Force encode from US-ASCII to UTF-8 (iconv)


I'm trying to transcode a bunch of files from US-ASCII to UTF-8.

For that, I'm using iconv:

iconv -f US-ASCII -t UTF-8 file.php > file-utf8.php

My original files are US-ASCII encoded, which makes the conversion not happen. Apparently it occurs because ASCII is a subset of UTF-8...

iconv US ASCII to UTF-8 or ISO-8859-15

And quoting:

There's no need for the textfile to appear otherwise until non-ASCII characters are introduced

True. If I introduce a non-ASCII character in the file and save it, let's say with Eclipse, the file encoding (charset) is switched to UTF-8.

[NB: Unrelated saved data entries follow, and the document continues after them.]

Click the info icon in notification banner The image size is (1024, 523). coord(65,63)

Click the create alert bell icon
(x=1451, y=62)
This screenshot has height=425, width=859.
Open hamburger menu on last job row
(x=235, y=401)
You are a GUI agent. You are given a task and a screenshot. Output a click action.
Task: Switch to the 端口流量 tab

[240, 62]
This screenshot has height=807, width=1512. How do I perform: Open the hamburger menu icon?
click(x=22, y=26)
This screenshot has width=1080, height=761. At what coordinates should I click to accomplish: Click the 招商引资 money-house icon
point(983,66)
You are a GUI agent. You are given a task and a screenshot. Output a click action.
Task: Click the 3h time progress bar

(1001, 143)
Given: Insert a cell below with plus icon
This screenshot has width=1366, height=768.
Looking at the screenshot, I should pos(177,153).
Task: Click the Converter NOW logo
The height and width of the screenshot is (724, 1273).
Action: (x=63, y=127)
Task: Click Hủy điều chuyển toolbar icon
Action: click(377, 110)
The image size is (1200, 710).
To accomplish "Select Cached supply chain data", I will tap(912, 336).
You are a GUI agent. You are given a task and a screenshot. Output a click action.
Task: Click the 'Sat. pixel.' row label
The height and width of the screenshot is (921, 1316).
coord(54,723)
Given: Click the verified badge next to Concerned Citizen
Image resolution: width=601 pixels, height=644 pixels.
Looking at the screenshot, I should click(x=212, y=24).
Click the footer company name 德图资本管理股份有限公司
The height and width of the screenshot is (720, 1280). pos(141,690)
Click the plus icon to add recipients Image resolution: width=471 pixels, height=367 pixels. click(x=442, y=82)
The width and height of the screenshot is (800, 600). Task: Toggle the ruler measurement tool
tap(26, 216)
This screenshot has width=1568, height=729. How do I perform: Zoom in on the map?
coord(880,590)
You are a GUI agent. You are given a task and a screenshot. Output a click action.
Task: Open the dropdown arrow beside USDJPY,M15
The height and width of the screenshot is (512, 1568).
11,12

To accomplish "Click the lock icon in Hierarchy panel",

In my case, I'd like to force iconv to transcode the files to UTF-8 anyway. Whether there is non-ASCII characters in it or not.

Note: The reason is my PHP code (non-ASCII files...) is dealing with some non-ASCII string, which causes the strings not to be well interpreted (french):

Il était une fois... l'homme série animée mythique d'Albert

Barillé (Procidis), 1ère

...

  • US ASCII -- is -- a subset of UTF-8 (see Ned's answer below)
  • Meaning that US ASCII files are actually encoded in UTF-8
  • My problem came from somewhere else

Solution

  • ASCII is a subset of UTF-8, so all ASCII files are already UTF-8 encoded. The bytes in the ASCII file and the bytes that would result from "encoding it to UTF-8" would be exactly the same bytes. There's no difference between them, so there's no need to do anything.

    It looks like your problem is that the files are not actually ASCII. You need to determine what encoding they are using, and transcode them properly.

    For example, if they are using a latin1 encoding, then run:

    iconv -f latin1 -t UTF-8 filename.txt > filename-utf8.txt
    

    There are many tools that can help detect the character encoding, such as:

    $ uchardet filename.txt
    ISO-8859-1